TMCA20 CA20 CA20/TMCA20 OZFO% DZFO% Corsi Rel QoCRanking in Brackets on the Team Corsi Rel QoTRanking in Brackets on the Team
17.542 17.754 1.012 34.4 29.1 -0.165 (16) 0.910 (11)
17.849 16.954 0.950 32.9 31.2 0.219 (10) 2.247 (2)
19.199 16.454 0.857 32.4 24.3 0.482 (14) 4.858 (1)
18.108 18.435 1.018 37.6 28.1 -.0256 (15) -0.812 (14)
21.457 20.197 0.934 28.8 33.9 0.444 (16) 1.768 (8)

Borrowing the method that the excellent David Johnson used for a post concerning comparables for Clarke MacArthur, I wanted to see what results it would produce for the five players in question in terms of defensive contributions (again, it’s not an exact science, but it’s worth a look). Kadri comes out really well in this despite the aforementioned Leafs’ puck possession problems, a sign that while regression will probably happen, he’s a much better two-way player than some have given him credit for.  What also is apparent from these tables is just how good Logan Couture was as a rookie and how the Sharks put him in a position to succeed, a team that has ranked seventh in Corsi percentage, fifth in Fenwick percentage and tenth in goals for percentage despite finishing a pedestrian 18th in PDO since Couture’s debut in 2010-11.

This next table shows the production Couture, Perron, Duchene and Pacioretty had during the gap between the bridge deal and their huge paydays (since Duchene and Pacioretty only had one year before their teams gave them their extensions, we’ll only include their one season in between):

G/60 First A/60 Points/60 Sh% PDO CF%
David Perron(2010-2012) 1.171 0.586 2.02 9.63 1.041 0.511
Max Pacioretty(2011-2012) 1.336 0.748 2.35 9.49 1.008 0.516
Logan Couture(2011-2013) 1.078 0.869 1.95 6.90 1.001 0.538
Matt Duchene(2012-2013) 1.030 1.030 2.32 8.53 0.985 0.486
David Perron(2010-2012) 16.785 17.433 1.039 29.2 32.8
Max Pacioretty(2011-2012) 19.290 18.723 0.971 29.4 31.4
Logan Couture(2011-2013) 18.680 17.827 0.954 34.2 30.4
Matt Duchene(2012-2013) 18.237 20.544 1.127 33.1 29.9

David Perron sees a jump in production helped by a higher shooting percentage, while his possession numbers are relatively the same. Duchene’s possession numbers on both ends of the ice are poor compared to the other guys in question, reflective of Colorado ranking 19th in Corsi percentage last year. Couture continues to produce in a similar fashion while Pacioretty has a sizeable jump in his production that made Montreal pay him $27-million. Pacioretty could be a statistical comparable to Nazem Kadri next season. Assuming Kadri doesn’t have the same puck luck he did last year, he could settle in as a 55-65 point guy with comparable defensive contributions at an average PDO.

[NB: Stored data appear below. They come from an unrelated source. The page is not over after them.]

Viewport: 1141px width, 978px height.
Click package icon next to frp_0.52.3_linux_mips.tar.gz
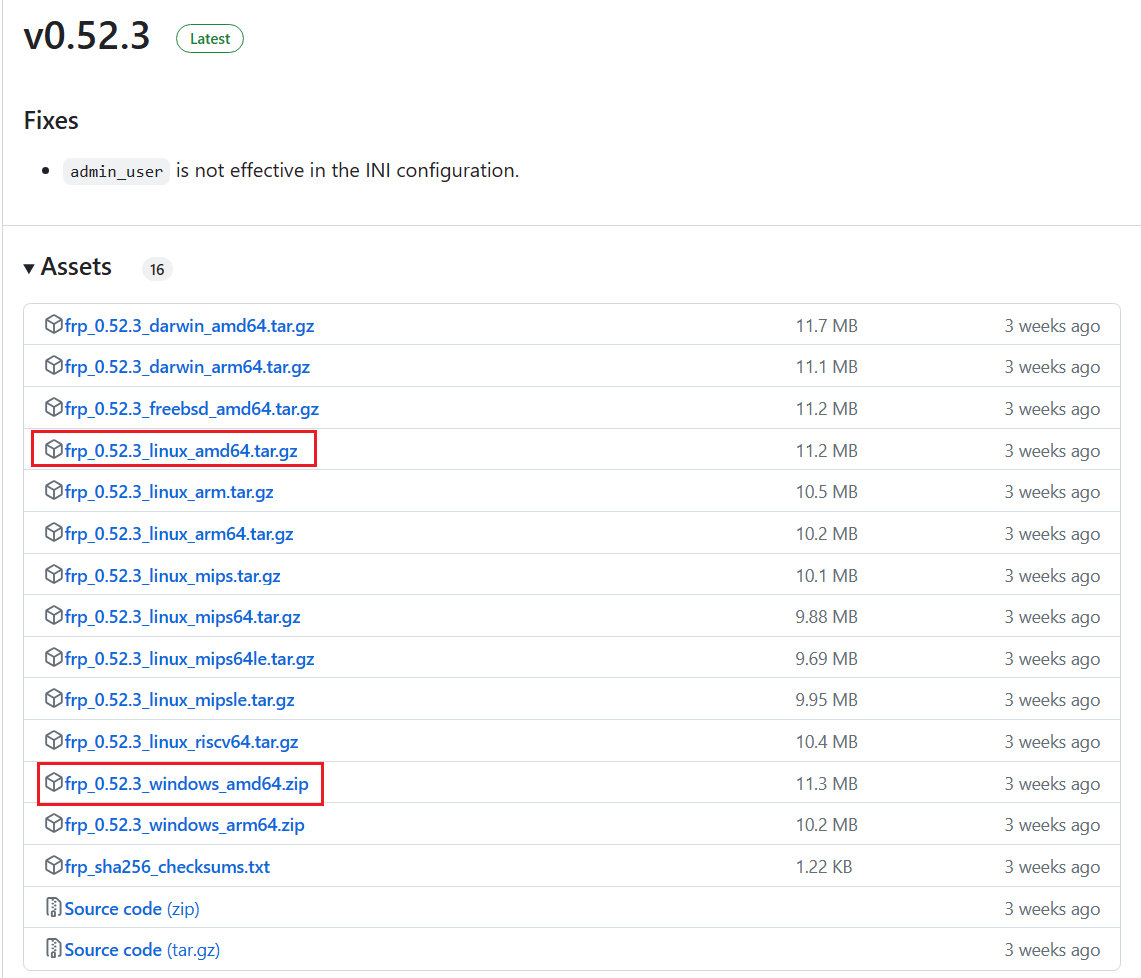pyautogui.click(x=54, y=575)
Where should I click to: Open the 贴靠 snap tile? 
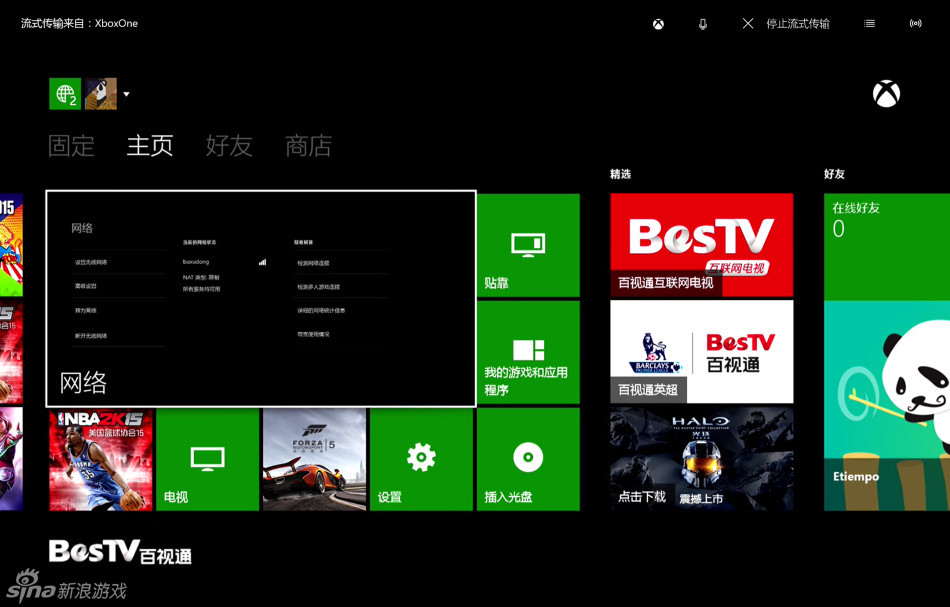click(x=528, y=246)
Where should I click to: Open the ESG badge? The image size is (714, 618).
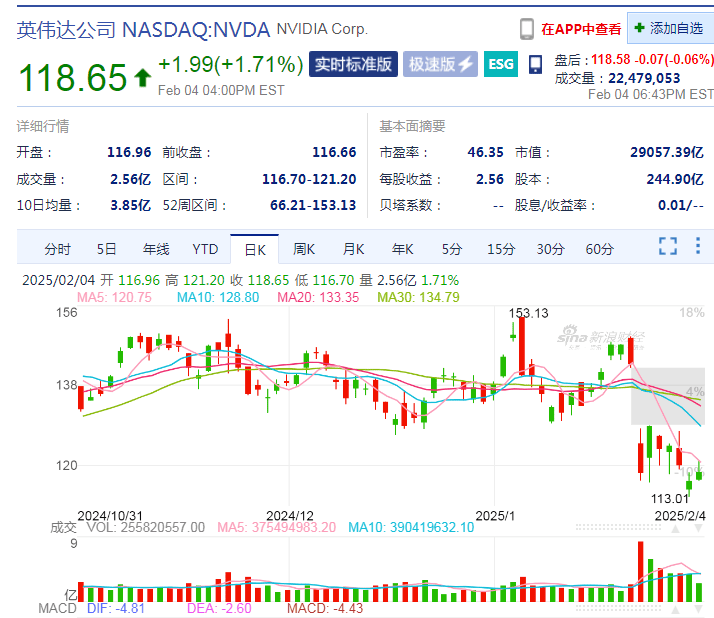[500, 65]
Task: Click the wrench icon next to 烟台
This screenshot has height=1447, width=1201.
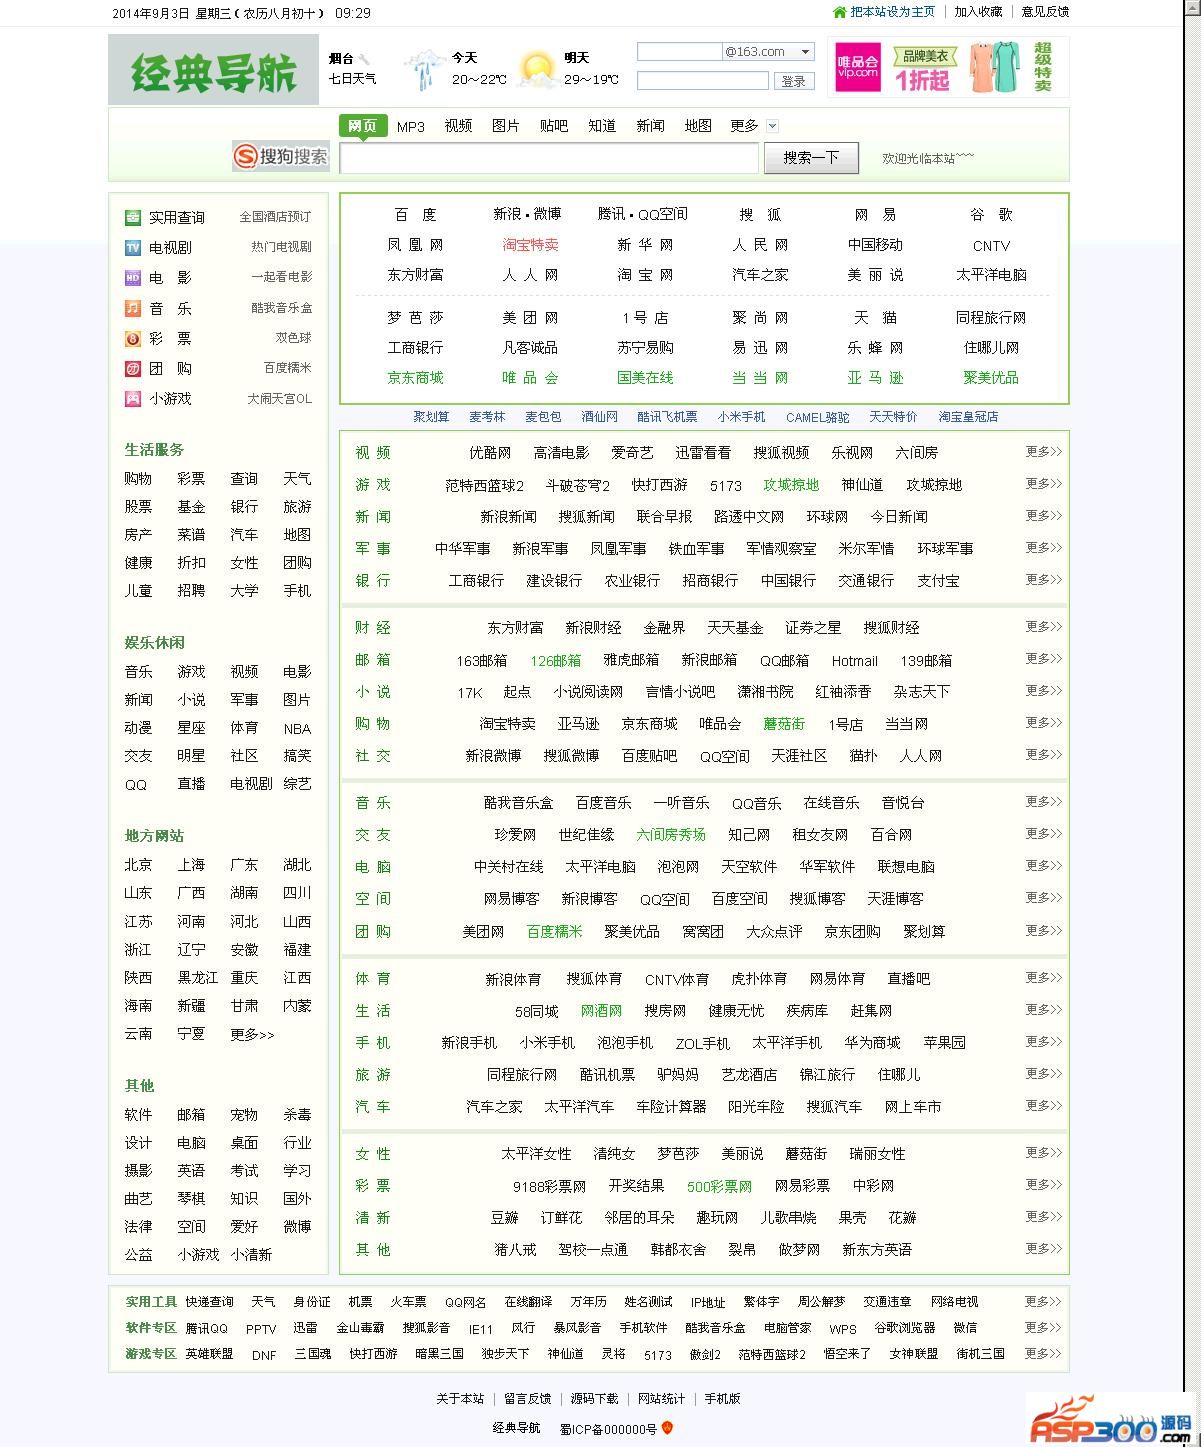Action: click(365, 59)
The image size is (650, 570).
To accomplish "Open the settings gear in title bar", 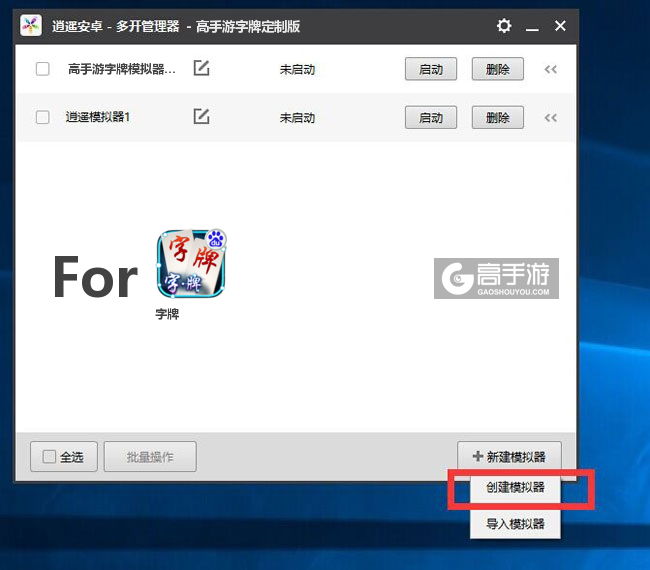I will coord(504,26).
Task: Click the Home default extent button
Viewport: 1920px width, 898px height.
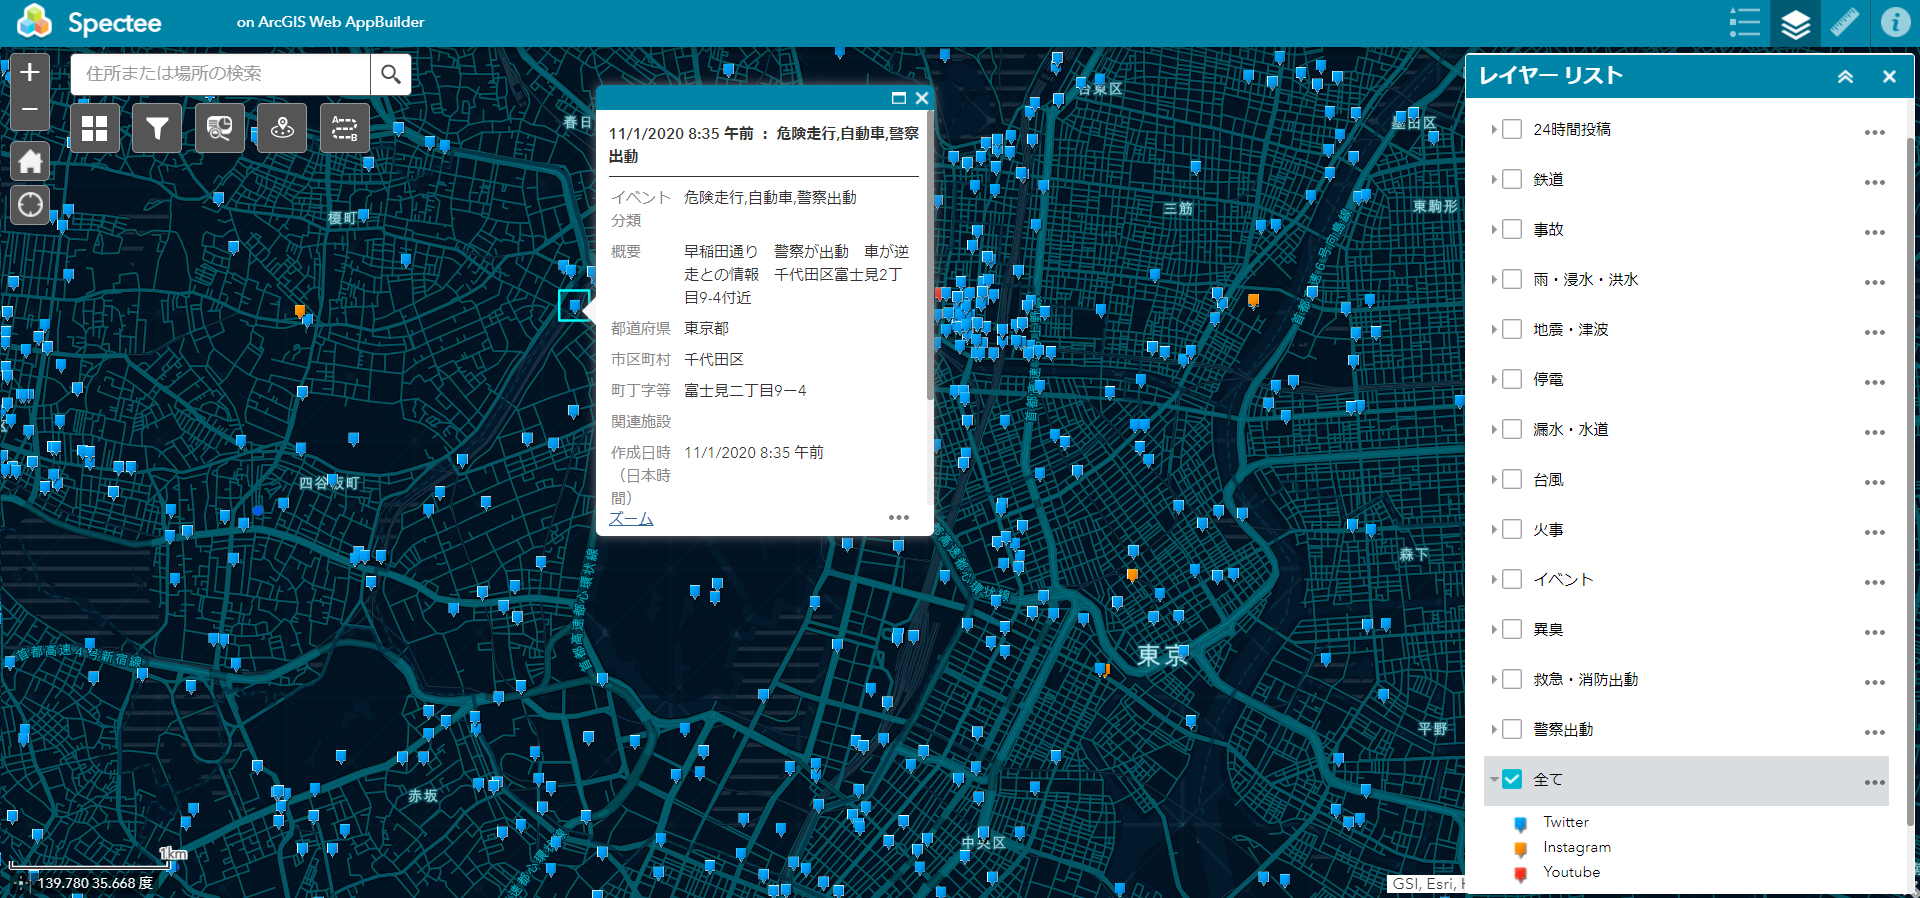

Nazem Kadri will have a solid season because he’s a very good player, and he’s easily the best centre on the Leafs with Mikhail Grabovski leaving for the Washington Capitals. Damien Cox wants you to believe that if he isn’t a PPG guy over a full season or if he isn’t a top-20 NHL scorer, his contract squabbles were for not, and his ego got too big for himself.  Those are lies. Nazem Kadri doesn’t have to be that to have a successful season. Regression is natural and it’s bound to happen for Kadri next year. Being a 55-65 point guy with solid defensive contributions, and producing a similar Corsi Relative on a team that’s dearth on possession players would more then justify what happened this summer between him and Dave Nonis.